Reviews can target group memberships, access package assignments, application assignments, and Microsoft Entra and Azure role assignments (including PIM-eligible roles). Key automation features the exam may reference:

• Auto-apply results — denied or unreviewed access is automatically removed when the review ends.
• "If reviewers don't respond" — admins choose to leave access unchanged, remove it, or take system recommendations.
• Recommendations — the system suggests removing access for users who have not signed in recently.

Access reviews are part of Entra ID Governance / P2 and directly support least privilege by trimming accumulated access over time.

PIM and just-in-time privileged access

Microsoft Entra Privileged Identity Management (PIM) manages, controls, and monitors access to privileged roles. Standing admin rights are dangerous: an always-on Global Administrator is a permanent high-value target. PIM's answer is just-in-time (JIT) access — administrators hold a role potentially but must activate it only when needed, for a limited time.

When a user activates an eligible role, PIM can require:

Every activation, approval, and deactivation is logged, giving a full audit trail. PIM applies to Entra roles, Azure resource (RBAC) roles, and PIM for Groups. It requires Microsoft Entra ID P2 (or the Governance add-on).

Eligible versus active assignments

The single most-tested PIM concept is the difference between eligible and active assignments:

• An eligible assignment means the user is allowed to use the role but must perform an action — activation (and possibly approval) — before the privilege applies. This delivers just-in-time access.
• An active assignment means the user has the role's privileges permanently, with no activation step required. This is standing access.

Both eligible and active assignments can additionally be permanent or time-bound (with a start/end date). The least-privilege ideal is eligible + time-bound: the admin activates only when needed, and even the eligibility expires on a date.

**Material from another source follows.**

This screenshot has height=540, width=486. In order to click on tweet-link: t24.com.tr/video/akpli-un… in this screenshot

If a question describes "the admin must request and be approved before gaining the role," that is eligible. "The admin always has the privilege" is active.

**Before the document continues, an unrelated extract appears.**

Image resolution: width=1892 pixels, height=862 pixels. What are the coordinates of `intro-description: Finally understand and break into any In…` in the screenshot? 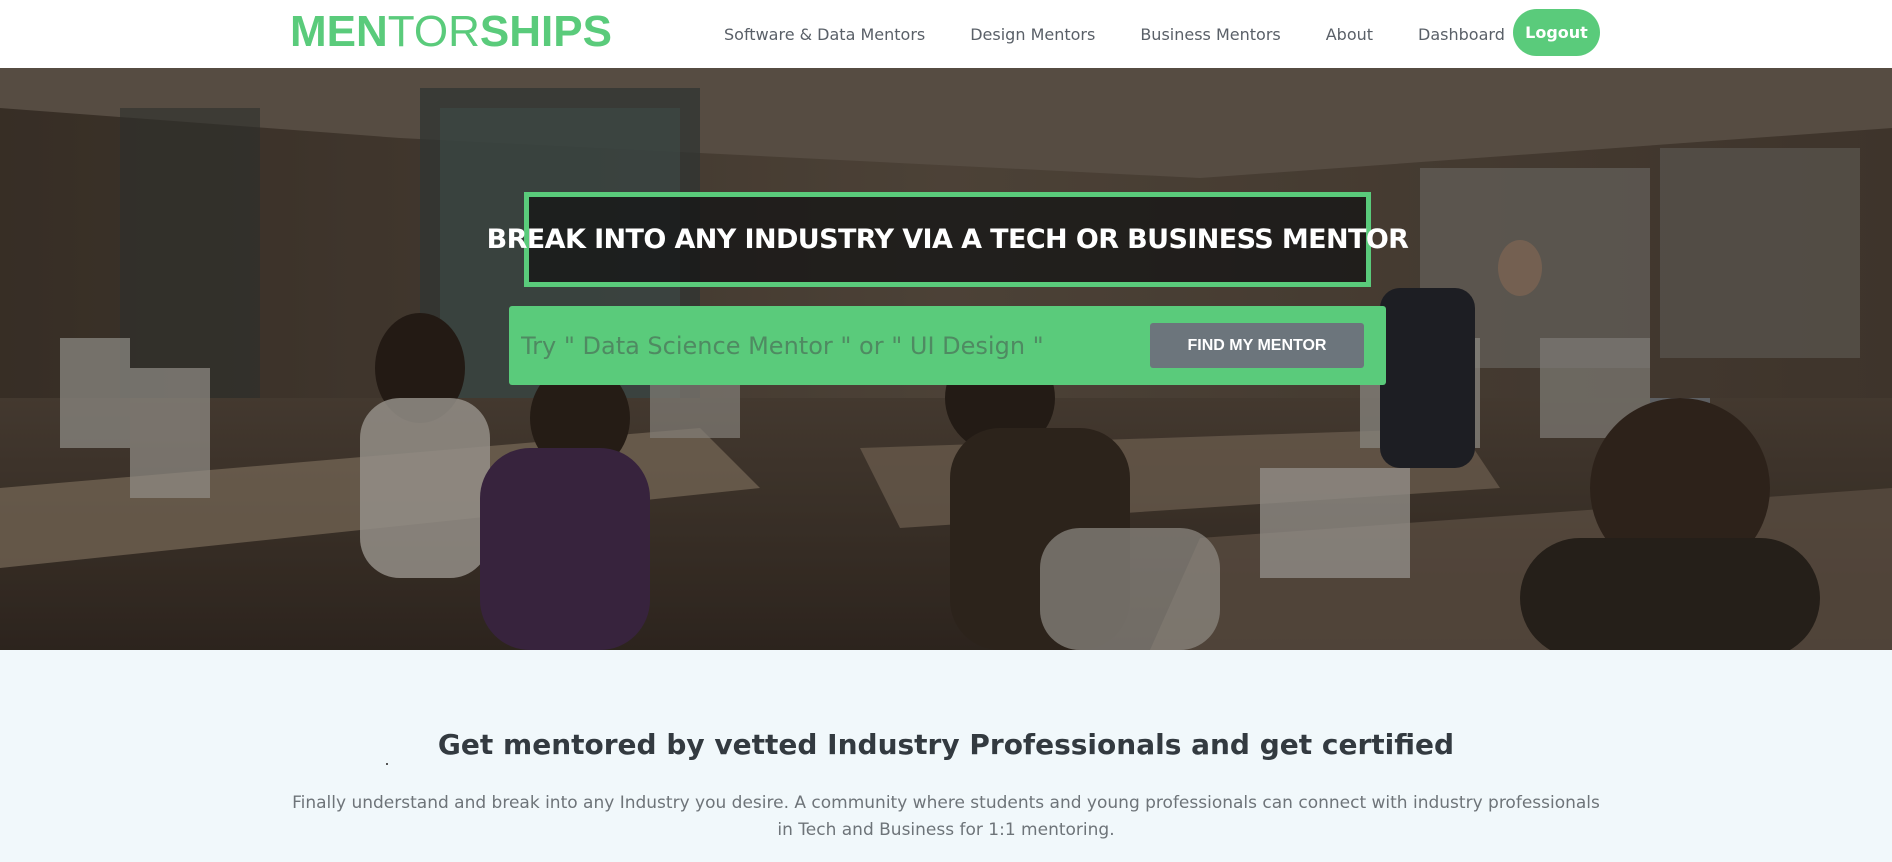 It's located at (946, 816).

Comparing the two governance jobs

Access reviews and PIM both serve least privilege but attack different problems. Access reviews look backward at existing access and ask if it should continue. PIM controls how privileged access is obtained and held, reducing standing power through JIT activation. They are complementary — PIM can even generate access reviews of who is eligible for privileged roles.

• "Recertify whether users still need their group/app access" → access reviews.
• "Reduce always-on admin rights with on-demand, approved, time-limited elevation" → PIM.
• "Require stronger proof at sign-in" → MFA / authentication (not these).
• "Decide access based on network or device context" → Conditional Access.

Both are Entra ID Governance capabilities, not Defender or Purview features.

The PIM activation lifecycle and why JIT matters

Walk through what actually happens with PIM, because the exam likes the sequence. An administrator is assigned eligible for, say, the Global Administrator role with a maximum activation of eight hours and approval required. Day to day, that admin has no Global Administrator privileges — their account is a low-value target. When they genuinely need to perform an admin task, they open PIM, activate the role, complete MFA, type a justification, and submit. A designated approver (a Privileged Role Administrator or another Global Admin) approves the request, and the role becomes active for the time window.

When the window expires, PIM deactivates automatically and the privilege disappears. Every step is recorded in the audit log and can generate alerts.

This just-in-time pattern directly attacks the biggest risk of privileged accounts: standing access. An always-active admin credential, if phished, hands an attacker permanent control. With PIM, even a stolen credential is usually eligible-only — useless without passing activation, MFA, and approval. That is why "reduce standing administrative access" is the single clearest PIM clue on the exam.

PIM also supports access reviews of privileged roles (who should remain eligible), alerts (e.g., "too many Global Admins," "admins not using PIM"), and PIM for Groups to put role-assignable groups under the same JIT model. Remember the licensing gate: PIM and ID Protection both require Microsoft Entra ID P2, whereas plain Conditional Access needs only P1 — a distinction the exam tests directly.

• Eligible → activate → MFA + justification → approval → time-limited active → auto-deactivate.
• JIT removes standing access, shrinking the blast radius of stolen credentials.
• PIM can review eligibility and alert on risky privileged-access patterns.
• PIM and ID Protection need P2; Conditional Access needs P1.